Computational region

  • G7:g.region flags -p, -3, -g, and -f are not in sync in various ways: CRS info seems to be much more useful with -p and -3 then -g or -f (e.g. projection: 99 (NAD83(HARN) / North Carolina); datum: nad83harn versus projection=99). The -f flag can't be used by itself unlike the other three. Also -f is actually split over multiple lines (projection and zone are separate). Additionally, a defined string like "xy", "general" and "utm" might be much better than the numbers for the projection value.

C code

  • Replace the "4 spaces for level 1 and 1 tab for level 2" indent by "4 spaces for level 1 and 8 spaces for level 2" which is what we are using in Python code.
  • Define max for DCELL and/or general double somewhere in the library (raster, or for both raster and vector). DBL_MAX and others are used in the code base in various ways.

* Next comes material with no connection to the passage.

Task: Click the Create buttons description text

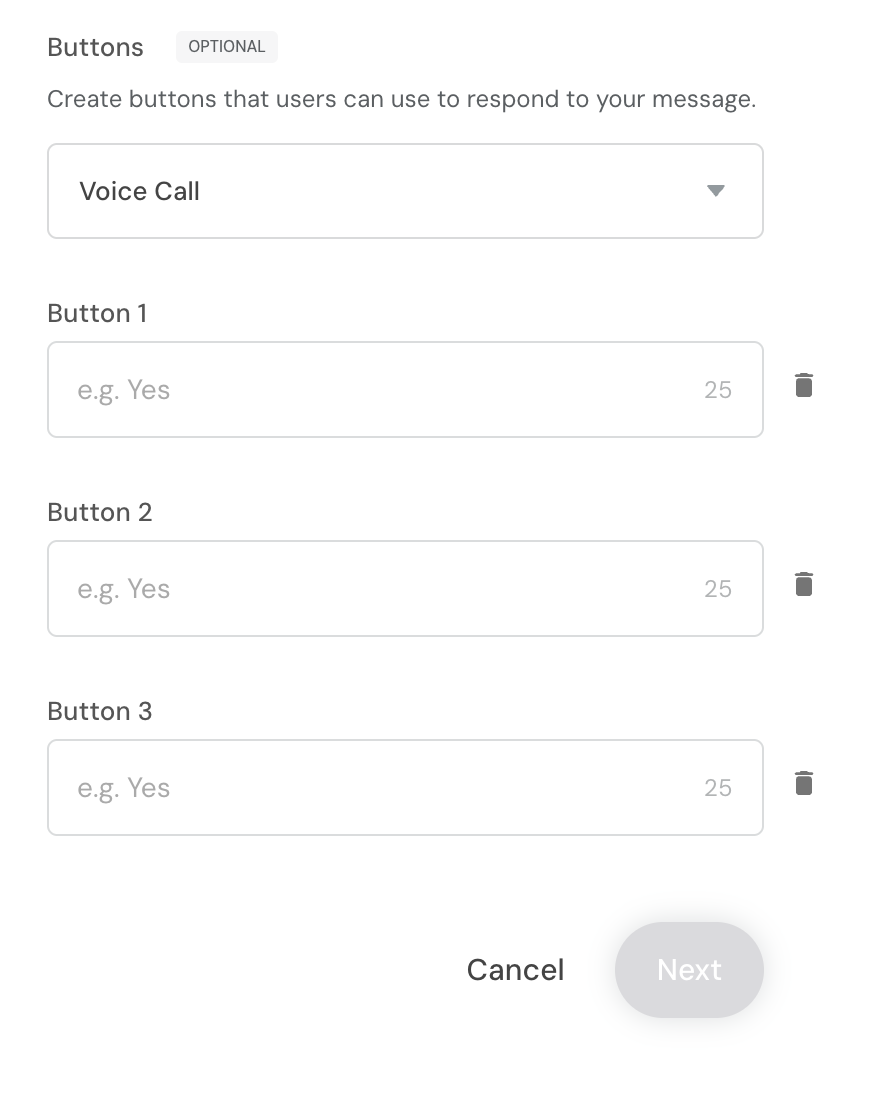Action: click(x=401, y=99)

Possibly HUGE_VAL and/or custom "undefined value" macros should be defined even if it is just for promoting best practice or consistency.

Modules

  • All modules with (pseudo-)random outputs like G7:r.mapcalc with rand() should use seed= to set the seed and -s to get random, non-deterministic result. (This is a blocker since the point is changing interface in a breaking way.)
  • For parser definitions, make label for each option really the primary used one in the code (currently description is usually included, but label is used as primary if available).
  • Parser format and functionality should be changed to:
    • comply with PEP8 for Python (e.g., replace #% by # %)
    • include the high level standard options into --script and perhaps other places
    • create better strings for the high level standard options for use in scripts (e.g., replace option: G_OPT_R_INPUT by something like option: raster_input)
    • include format/version of the interface description in scripts (e.g., format: grass and version: 2.0)
    • add ability to read older versions
    • use existing standard for the format for scripts, e.g., YAML, to make it readable and even writable by standardized tools (even if pre/post processing, like adding # %, would be needed)
    • swap label and description in the modules to simplify documentation on which one will be used (now description is used in code by default but label is primary when present)
    • add OGC/generic descriptions for module and parameters when the module is used out of context of GRASS GIS (goal is to avoid the need for QGIS Processing (and others) to have its own descriptions because of terminology, e.g., map -> layer/file/data)
    • add short module description in imperative (Compute XY) or as a title (XY computation), i.e., move these from wxGUI XMLs to modules themselves (e.g., for r.slope.aspect, wxGUI has Slope and aspect)
  • Consider including simplified modules. We already have r.mapcalc.simple which is useful not only for QGIS Processing etc. but also in GRASS itself, specifically with PyGRASS GridModule. For example, r.slope.aspect in wxGUI says Slope and aspect but in fact it does much more, yet the menu does not indicate that, perhaps a reason to have a basic and advanced versions.
  • Usage of wildcards and regular expressions should be better documented across the interface.
    • g.list and others have "bash wildcards" (aka glob) as default and then come with flags to turn on basic and extended regular expressions. BRE and ERE (POSIX or GNU) are mysterious and misleading for users not well versed in Unix history.
    • GUI tends to use Python re package.
    • In addition to it, users get in contact with SQL (e.g. LIKE, GLOB and REGEX in SQLite).
    • Examples in the interface seems to be a must regardless of the naming.
  • Default memory limit (option memory=) should be increased from the current 300MB. We may also consider using GB instead or including unit, and potentially we can also use actual MB not MiB or at least be clear about it.

Raster library

  • organization of raster file storage layout: have one raster folder per map like for vector data or raster3D
    • for fp maps: move fcell to cell, eliminating empty cell file
  • implement GRASS_RASTER_TMPDIR_MAPSET like it exists for vector data (GRASS_VECTOR_TMPDIR_MAPSET), i.e. change all .tmp/ to variable in source code in init/grass.py, gis/open.c, gis/file_name.c, raster library
  • maintain history as it is already for vector maps
  • synchronize metadata between raster and vector maps
  • keep track of open raster maps (already done in the R structure)
  • Storage in tiles instead of by row (See Grass7/RasterLib)
  • Merge NULL file into main data array (See Grass7/RasterLib)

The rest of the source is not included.